Benvenuto nel mondo della scoperta dello Sci colla S maiuscola...

Bravo che hai scoperto da solo,
Federico

Grazie del benvenuto :) ma sicuramente devo capire ancora tantissime cose...

la tua spiegazione è chiarissima e domani non vedo l'ora di provare ancora per capire meglio.

cmq sono sicuro che gli scarponi siano fondamentali arrivati ad un certo livello nello sci. ora capisco cosa vuol dire sentire ogni piccolo movimento; fino a qualche settimana fa il mio piede era praticamente immobile dentro un pezzo di plastica, ora sento che anche i piccoli movimenti dentro lo scarpone fanno la differenza, anzi sono la differenza.. forse più dello sci. anche se gli sci che ho ora dovrebbero essere abbastanza buoni e quindi potrebbe essere un insieme di fattori...

grazie mille dei consigli ;)
 
Salve,

ha me hanno sempre detto di non concentrarmi sulla pressione sulla pianta del piede, ma di spingere sul gambetto che poi è lo scarpone a scaricare la forza sullo sci.

Purtroppo lo si sente ancora dire, anche da qualche maestro. Niente di più sbagliato, e te lo può confermare il fatto che i surfisti eseguono azioni simili a quelle degli sciatori (non sottilizziamo sul fatto che potrebbero essere paragonati più a snowboarder) senza aver alcuno scarpone ai loro piedi: è una questione di centralità, sul cui significato bisognerebbe soffermarsi in modo approfondito.
Se siamo ben 'appoggiati' sullo sci in ogni situazione possiamo, in teoria, sciare anche senza avere scarponi rigidi nel gambaletto.

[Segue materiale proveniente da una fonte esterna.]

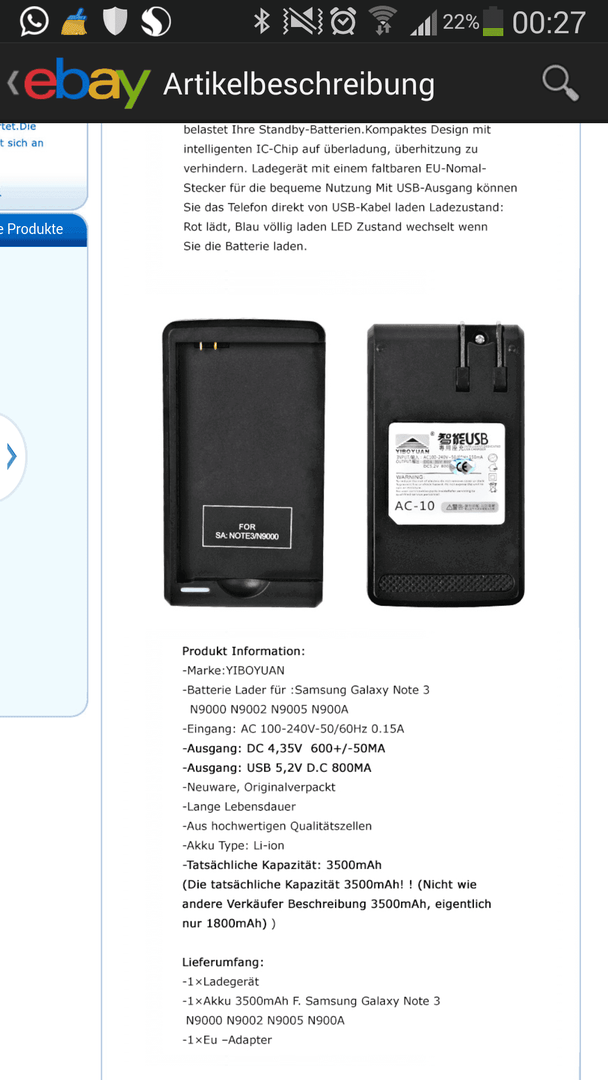Tap the Produkt Information heading
This screenshot has width=608, height=1080.
click(243, 651)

In fin dei conti i fondisti lo fanno (quelli bravi).
 
la sensazione che ho concentrando la spinta in quel punto è di maggior precisione sia di direzione che di pulizia e tenuta. insomma mi sembra veramente di stare sulle lamine senza sollevare neve dietro ottenendo un'azione pulita ed efficace.
significativa è la sciata in questo modo su poca pendenza a bassa velocità. con una pressione limitatissima si riesce a curvare restando sulle lamine praticamente senza derapare, utilissimo per controllare gli sci nelle piste di rientro affollate e piane...

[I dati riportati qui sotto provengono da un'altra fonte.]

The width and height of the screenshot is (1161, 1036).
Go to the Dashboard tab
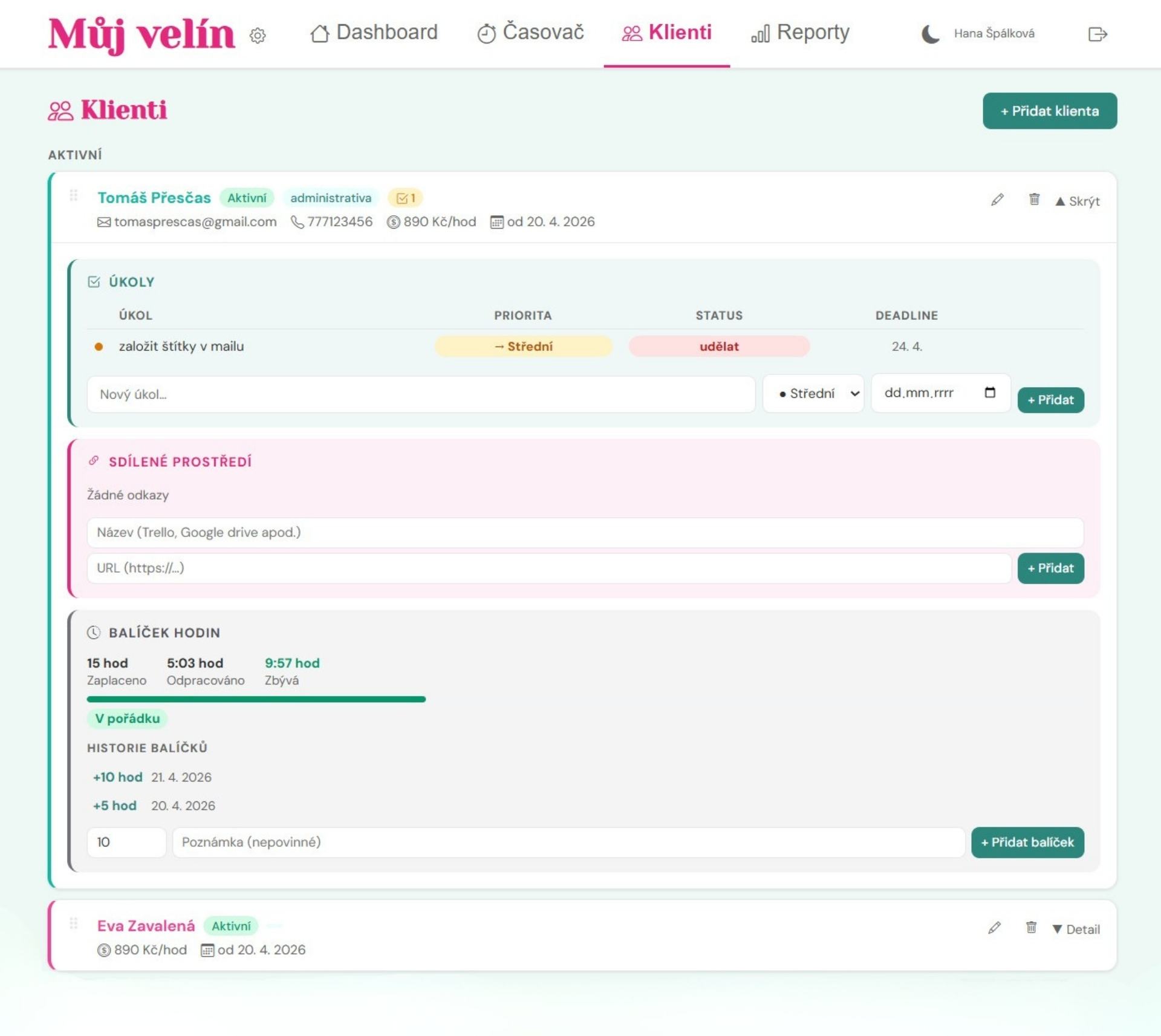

probabilmente come dice Baldax ho scoperto l'acqua calda ed è la sensazione che a molti di voi è naturale. il mio dubbio era solo se stavo facendo un'azione corretta o meno. giusto per non automatizzare l'eventuale errore.

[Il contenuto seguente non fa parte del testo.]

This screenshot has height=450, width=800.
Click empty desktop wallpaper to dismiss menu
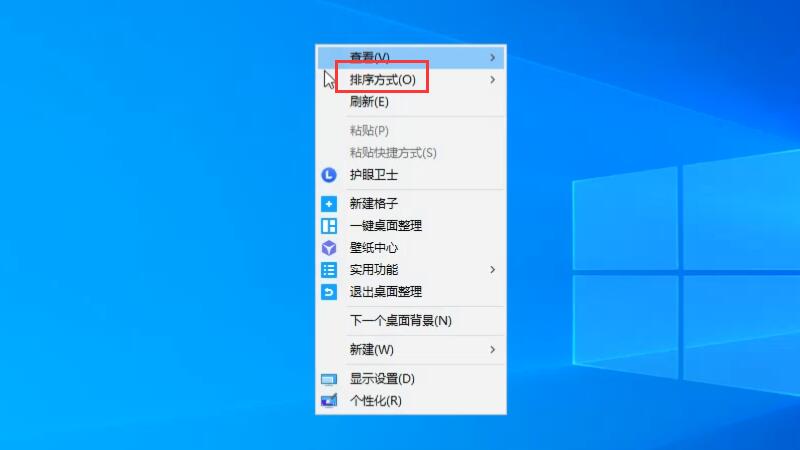tap(150, 250)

io dopo anni che pensavo di sciare bene... l'anno scorso ho avuto queste sensazioni..o meglio ho cominciato a percepire l'importanza dei piedi negli scarponi...
ovvero quando imposto la curva verso destra caricando lo sci sinistro come esterno cerco di dare piu' pressione sull'asse alluce tallone lungo tutta la linea interna del piede,invece il piede destro che sarebbe l'interno carico la parte esterna del piede ovvero asse mignolo-tallone... per la curva verso sinistra faccio l'opposto... mi si e' aperto un mondo...anche esoprattutto sul duro si sente nettamente che le lamine entrano meglio...
questi movimenti mi vengono piu' facili su curve larghe condotte e veloci...
sui ripidi e con il corto raggio cerco di farlo ma con il ritmo piu' sostenuto lo trovo piu' difficile
 
Salve,

ha me hanno sempre detto di non concentrarmi sulla pressione sulla pianta del piede, ma di spingere sul gambetto che poi è lo scarpone a scaricare la forza sullo sci.


:XX:skifrusta::skifrusta::MM ....non trovo faccine sufficientemente eloquenti!

Ok lo scarpone e' importante, bene o male costituisce il tramite tra i piedi e gli sci, ma si da il caso che il cervello sia collegato ai piedi e non a due pezzi di plastica.